Ils continuèrent leur voyage pendant le reste du jour, sans voir une chaumière, sans trouver une créature humaine. Le soleil allait se coucher; de toutes parts la vue était bornée par la forêt, et La Motte commença à craindre que le domestique ne se fût trompé de chemin. La route, si l’on peut appeler route une trace légère sur l’herbe, était quelquefois recouverte de plantes touffues, et quelquefois obscurcie par l’épaisseur du feuillage. A la fin Pierre s’arrêta, ne pouvant plus se reconnaître. La Motte tremblait de se voir anuité dans une forêt si sauvage et si solitaire: il avait de plus une crainte horrible des brigands. Il ordonne donc à Pierre d’avancer à tout risque, et s’il ne trouvait pas de chemin tracé, de tâcher de gagner un endroit de la forêt plus découvert. Pierre pousse en avant; mais après avoir marché quelque temps sans découvrir autre chose que des clairières en taillis, et des sentiers dans le bois, il désespéra d’en sortir, et s’arrêta pour prendre de nouveaux ordres.

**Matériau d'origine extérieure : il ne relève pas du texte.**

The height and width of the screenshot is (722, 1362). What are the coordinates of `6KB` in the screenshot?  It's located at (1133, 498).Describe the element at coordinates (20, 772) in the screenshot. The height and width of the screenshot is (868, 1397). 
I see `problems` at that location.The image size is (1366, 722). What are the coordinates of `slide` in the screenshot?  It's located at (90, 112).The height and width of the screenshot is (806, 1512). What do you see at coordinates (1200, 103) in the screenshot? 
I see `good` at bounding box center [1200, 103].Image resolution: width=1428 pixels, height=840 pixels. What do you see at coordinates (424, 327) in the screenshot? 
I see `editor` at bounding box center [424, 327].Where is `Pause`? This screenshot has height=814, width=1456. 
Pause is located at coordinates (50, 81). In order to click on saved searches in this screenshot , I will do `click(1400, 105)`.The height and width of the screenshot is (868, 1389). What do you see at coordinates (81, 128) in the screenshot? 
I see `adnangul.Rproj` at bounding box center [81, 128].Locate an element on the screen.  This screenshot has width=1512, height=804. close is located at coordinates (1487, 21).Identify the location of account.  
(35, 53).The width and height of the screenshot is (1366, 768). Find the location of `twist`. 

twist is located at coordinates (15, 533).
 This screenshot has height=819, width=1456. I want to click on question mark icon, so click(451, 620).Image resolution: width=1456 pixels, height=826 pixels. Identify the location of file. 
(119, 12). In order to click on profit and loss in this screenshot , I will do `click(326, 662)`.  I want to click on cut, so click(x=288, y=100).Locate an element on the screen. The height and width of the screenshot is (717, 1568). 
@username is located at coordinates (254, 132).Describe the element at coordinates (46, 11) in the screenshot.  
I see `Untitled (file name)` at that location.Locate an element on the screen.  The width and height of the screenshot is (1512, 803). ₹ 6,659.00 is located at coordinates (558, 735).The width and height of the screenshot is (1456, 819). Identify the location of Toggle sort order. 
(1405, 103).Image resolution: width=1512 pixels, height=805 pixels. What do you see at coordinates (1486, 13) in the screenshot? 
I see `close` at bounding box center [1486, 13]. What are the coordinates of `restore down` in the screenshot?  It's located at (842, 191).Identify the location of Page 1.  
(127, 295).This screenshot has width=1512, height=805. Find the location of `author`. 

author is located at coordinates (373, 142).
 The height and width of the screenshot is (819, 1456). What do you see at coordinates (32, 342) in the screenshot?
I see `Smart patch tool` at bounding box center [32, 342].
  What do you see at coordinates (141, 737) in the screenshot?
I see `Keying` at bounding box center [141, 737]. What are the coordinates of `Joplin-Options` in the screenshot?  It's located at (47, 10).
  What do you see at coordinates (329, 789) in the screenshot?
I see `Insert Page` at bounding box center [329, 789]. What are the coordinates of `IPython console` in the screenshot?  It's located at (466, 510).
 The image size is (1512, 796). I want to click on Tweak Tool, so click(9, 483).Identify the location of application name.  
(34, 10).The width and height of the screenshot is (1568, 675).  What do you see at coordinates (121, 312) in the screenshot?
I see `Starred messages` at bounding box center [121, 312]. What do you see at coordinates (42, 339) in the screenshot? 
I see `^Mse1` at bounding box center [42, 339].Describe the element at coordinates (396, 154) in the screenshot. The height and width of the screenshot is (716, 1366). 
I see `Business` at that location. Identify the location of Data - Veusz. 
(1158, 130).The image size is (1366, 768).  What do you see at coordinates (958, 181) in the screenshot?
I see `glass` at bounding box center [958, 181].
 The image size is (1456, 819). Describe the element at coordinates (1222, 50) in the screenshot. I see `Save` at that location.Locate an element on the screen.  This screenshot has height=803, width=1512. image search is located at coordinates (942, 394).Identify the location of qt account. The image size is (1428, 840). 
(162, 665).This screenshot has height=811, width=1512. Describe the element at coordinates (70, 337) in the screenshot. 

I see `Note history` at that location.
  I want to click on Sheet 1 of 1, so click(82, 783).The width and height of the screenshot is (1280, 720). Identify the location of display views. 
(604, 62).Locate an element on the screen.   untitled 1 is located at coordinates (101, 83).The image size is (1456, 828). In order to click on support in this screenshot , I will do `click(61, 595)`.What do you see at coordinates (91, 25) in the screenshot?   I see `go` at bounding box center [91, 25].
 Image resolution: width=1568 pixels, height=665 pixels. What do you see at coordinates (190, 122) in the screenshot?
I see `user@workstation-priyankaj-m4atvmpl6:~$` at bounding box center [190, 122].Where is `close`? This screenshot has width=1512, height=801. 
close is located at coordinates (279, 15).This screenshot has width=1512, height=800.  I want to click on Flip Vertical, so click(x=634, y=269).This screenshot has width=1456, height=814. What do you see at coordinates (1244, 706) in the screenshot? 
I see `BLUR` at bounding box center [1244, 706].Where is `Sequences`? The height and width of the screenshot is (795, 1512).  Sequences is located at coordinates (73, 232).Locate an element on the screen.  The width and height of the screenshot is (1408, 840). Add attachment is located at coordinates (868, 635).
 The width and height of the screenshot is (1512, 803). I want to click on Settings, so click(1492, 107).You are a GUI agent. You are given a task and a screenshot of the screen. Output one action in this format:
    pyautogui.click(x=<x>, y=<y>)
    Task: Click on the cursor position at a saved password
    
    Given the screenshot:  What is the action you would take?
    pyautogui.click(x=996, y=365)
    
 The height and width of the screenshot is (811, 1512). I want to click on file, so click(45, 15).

Le soleil était couché; mais en jetant un regard inquiet par la portière, La Motte aperçut à l’occident, sur l’horizon lumineux, quelques tours obscures qui s’élevaient du milieu des arbres à peu de distance. Il commande à Pierre de tourner de ce côté-là. «Si ce sont les tours d’un monastère, dit-il, nous pourrons y trouver un asile pour cette nuit.»
La voiture avançait sous l’ombre des rameaux mélancoliques. Le crépuscule perçant au travers, répandait dans l’atmosphère, qu’il colorait encore, une solennité dont la vive sensation faisait tressaillir le cœur des voyageurs. L’attente les retenait dans le silence. La scène actuelle ramenait Adeline au souvenir des terribles dangers qu’elle avait courus, et son âme ne s’ouvrait que trop facilement à la crainte de nouvelles infortunes. La Motte descendit au pied d’une éminence tapissée de verdure, où les arbres, en se séparant, montraient l’édifice de plus près, mais n’en donnaient encore qu’une idée imparfaite.